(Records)
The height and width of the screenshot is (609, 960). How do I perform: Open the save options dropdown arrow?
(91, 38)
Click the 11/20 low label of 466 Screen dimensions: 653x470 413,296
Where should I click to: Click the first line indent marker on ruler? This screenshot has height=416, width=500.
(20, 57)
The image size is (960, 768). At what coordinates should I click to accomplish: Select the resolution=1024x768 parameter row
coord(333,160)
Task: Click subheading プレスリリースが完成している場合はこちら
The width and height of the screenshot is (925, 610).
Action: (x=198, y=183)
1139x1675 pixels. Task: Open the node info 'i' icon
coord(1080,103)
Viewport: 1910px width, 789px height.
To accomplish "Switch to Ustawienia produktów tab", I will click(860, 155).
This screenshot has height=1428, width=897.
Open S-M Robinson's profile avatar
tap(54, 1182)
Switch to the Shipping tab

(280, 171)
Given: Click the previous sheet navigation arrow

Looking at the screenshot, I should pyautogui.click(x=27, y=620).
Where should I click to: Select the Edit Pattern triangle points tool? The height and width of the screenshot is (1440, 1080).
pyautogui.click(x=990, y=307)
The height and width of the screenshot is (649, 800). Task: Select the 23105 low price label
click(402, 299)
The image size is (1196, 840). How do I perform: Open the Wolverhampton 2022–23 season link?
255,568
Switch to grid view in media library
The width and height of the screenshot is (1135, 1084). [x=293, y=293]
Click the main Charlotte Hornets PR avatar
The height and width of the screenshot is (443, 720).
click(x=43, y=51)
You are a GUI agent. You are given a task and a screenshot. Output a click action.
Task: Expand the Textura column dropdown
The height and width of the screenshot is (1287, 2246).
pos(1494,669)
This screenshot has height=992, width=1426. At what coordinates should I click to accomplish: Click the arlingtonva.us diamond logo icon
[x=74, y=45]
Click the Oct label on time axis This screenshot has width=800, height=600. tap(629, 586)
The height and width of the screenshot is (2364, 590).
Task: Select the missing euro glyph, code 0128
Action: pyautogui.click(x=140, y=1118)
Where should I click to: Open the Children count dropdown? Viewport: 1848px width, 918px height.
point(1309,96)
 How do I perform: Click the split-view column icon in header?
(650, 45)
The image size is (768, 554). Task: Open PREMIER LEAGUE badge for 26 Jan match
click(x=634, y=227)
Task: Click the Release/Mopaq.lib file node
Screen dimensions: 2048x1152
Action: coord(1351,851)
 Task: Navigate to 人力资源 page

§ OBJECTIVE
Rescale the lines, starting at the line that contains "Where should I click to: Open" and ending at the last line of the Records. Reproduce each line in full, requests included, but multiply every click coordinate in the answers by 2.1 and round it to a whole number, with halves rounded up.

§ TASK ANSWER
Where should I click to: Open the Children count dropdown? Viewport: 1848px width, 918px height.
point(2749,202)
 How do I perform: Click the split-view column icon in header?
(1365, 95)
The image size is (768, 554). Task: Open PREMIER LEAGUE badge for 26 Jan match
click(x=1331, y=477)
Task: Click the Release/Mopaq.lib file node
Screen dimensions: 2048x1152
Action: coord(2837,1787)
 Task: Navigate to 人力资源 page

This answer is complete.